Assessing student work in performance based learning areas is now easier thanks to research developed by Dr Stephen Humphry, Senior Lecturer in Educational Assessment, Measurement and Evaluation at UWA’s Graduate School of Education and Dr Sandy Heldsinger. Humphry and Heldsinger began their research on assessment methods in 2008 with grant funding from the Australian Research Council. The impetus behind their research stemmed from a number of observations. These include:
- deficiencies identified in rubric assessment methods
- the lack of fine-grained information about student learning provided by existing method
- a complete lack of valid and reliable assessment methods for some difficult-to-assess learning areas and
- concerns from the teaching fraternity about assessment methods such as multiple choice.
“The goal of the research was to help teachers obtain valid, reliable, and detailed information in a range of difficult-to-assess areas in a way they can use it to inform their teaching,” says Dr Humphry.
“When assessing student work for tasks such as reading comprehension and mathematics, school teachers use multiple choice and short responses. In areas of learning that involve extended performances such as sport, visual arts, oral, musical and dance performances or those involving critical thinking such as information reporting, the process of assessing student work can be challenging.”
Following the completion of the research project in 2013, Stephen and Sandy established the company Pairwise in 2014 and successfully developed and commercialised the Brightpath software. Applying what they had learned from the research, the software was a breakthrough in the assessment of students in a range of learning areas including those not amenable to large scale testing.
How does it work?
The method of pairwise comparisons dates back over a century. In educational contexts, for each comparison teachers simply judge which of two performances is better. There is a growing body of research in which teachers use long series of pairwise comparisons to assess student work. Although reliable results are produced in a wide range of areas, the process is very time consuming.
Harnessing their reliability in marking and the advanced abilities of teachers, the researchers developed a novel two-stage approach, built on pairwise comparisons:
Stage 1: Pairwise comparison scales were developed by a small group of teachers for each area. The results were then calibrated and teachers were provided with exemplars. The WA Principals Association were instrumental to this process helping to coordinate work by teachers in many schools to collect student work samples and subsequently compare performances.
Stage 2: Based on both statistical and qualitative analysis, sets of exemplars are then selected as anchor points on a scale, which is referred to as the “teacher’s ruler". The teacher’s job then then becomes simpler and more efficient. When assessing work, they simply determine where the child slots in on the scale.
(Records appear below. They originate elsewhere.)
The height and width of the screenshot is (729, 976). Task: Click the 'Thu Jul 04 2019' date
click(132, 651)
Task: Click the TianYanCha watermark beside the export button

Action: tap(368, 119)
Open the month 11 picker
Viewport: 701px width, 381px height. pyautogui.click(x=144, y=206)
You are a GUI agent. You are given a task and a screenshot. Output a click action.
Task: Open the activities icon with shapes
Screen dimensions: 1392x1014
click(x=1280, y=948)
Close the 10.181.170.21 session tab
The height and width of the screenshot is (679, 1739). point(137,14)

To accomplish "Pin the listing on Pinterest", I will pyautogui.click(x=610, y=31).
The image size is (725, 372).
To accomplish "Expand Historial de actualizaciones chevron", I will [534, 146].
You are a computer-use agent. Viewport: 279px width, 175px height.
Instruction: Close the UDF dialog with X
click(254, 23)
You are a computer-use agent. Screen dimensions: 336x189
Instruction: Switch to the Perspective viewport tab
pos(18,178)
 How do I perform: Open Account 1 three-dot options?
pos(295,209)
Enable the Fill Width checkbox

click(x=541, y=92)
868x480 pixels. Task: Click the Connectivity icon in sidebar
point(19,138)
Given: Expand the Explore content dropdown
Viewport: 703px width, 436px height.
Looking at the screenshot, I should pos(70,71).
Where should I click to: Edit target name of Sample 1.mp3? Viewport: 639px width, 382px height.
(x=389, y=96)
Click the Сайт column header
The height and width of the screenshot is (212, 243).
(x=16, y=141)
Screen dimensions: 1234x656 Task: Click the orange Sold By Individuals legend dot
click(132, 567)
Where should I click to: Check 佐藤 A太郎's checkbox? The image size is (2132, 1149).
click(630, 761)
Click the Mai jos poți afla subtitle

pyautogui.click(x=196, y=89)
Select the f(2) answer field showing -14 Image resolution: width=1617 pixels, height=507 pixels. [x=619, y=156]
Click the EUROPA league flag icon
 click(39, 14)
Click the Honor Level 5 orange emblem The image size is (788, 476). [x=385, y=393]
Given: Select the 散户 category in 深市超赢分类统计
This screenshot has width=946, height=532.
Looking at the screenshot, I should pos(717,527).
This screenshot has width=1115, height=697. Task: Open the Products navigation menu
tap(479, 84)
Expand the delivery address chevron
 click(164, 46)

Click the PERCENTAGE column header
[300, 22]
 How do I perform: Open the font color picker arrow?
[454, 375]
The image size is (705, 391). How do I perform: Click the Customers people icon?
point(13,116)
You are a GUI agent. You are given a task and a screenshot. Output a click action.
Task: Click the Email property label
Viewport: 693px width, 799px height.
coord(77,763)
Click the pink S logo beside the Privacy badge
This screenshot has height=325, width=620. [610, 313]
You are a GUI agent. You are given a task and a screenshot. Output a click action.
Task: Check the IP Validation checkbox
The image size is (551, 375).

The Brightpath system also supports teachers by using brief descriptors and annotations in conjunction with the exemplars.
By harnessing teacher judgement and involving them when setting up the scales, the outcome is an assessment method that is as straightforward as possible for teachers, accurate, reliable and applicable in a wide range of learning areas.
The School Curriculum and Standards Authority, which is responsible for assessments, standards and reporting in WA for Kindergarten to year 12 want comparable grades for student assessments in all learning areas (i.e. B means represents the same range of performance levels at each school). The Brightpath program is working towards achieving this goal of comparability across the board, with a particular long-term focus on difficult-to-assess areas such as Oral Language and Critical Reasoning.
The greatest impact is realised by teachers who will have an effective tool that can assess a broad range of areas. Teachers also receive data as feedback which they can use to compare students' work and track student learning over a period of time, such as a year. In conjunction with targeted teaching points, it is hoped the approach will assist teachers in improving student progress.
The assessment method is currently operating in collaboration with School Curriculum and Standards Authority (SCASA), Western Australian Primary Principals’ Association (WAPPA), Association of Independent Schools of Western Australia (AISWA) and Catholic Education Western Australia (CEOWA). The Brightpath system is currently being adopted by approximately 250 schools across Western Australia, with a significant trial recently planned for South Australia. Pairwise is also in discussion with stakeholders in other states and territories of Australia.
“There is an appetite for such a solution—one that has impact both in Australia and even internationally. As well, the impact of this research could translate across other industries, wherever performance assessments are used such as in job selections, auditions and so on. For now however, the focus is on the education sector,” says Dr Humphry.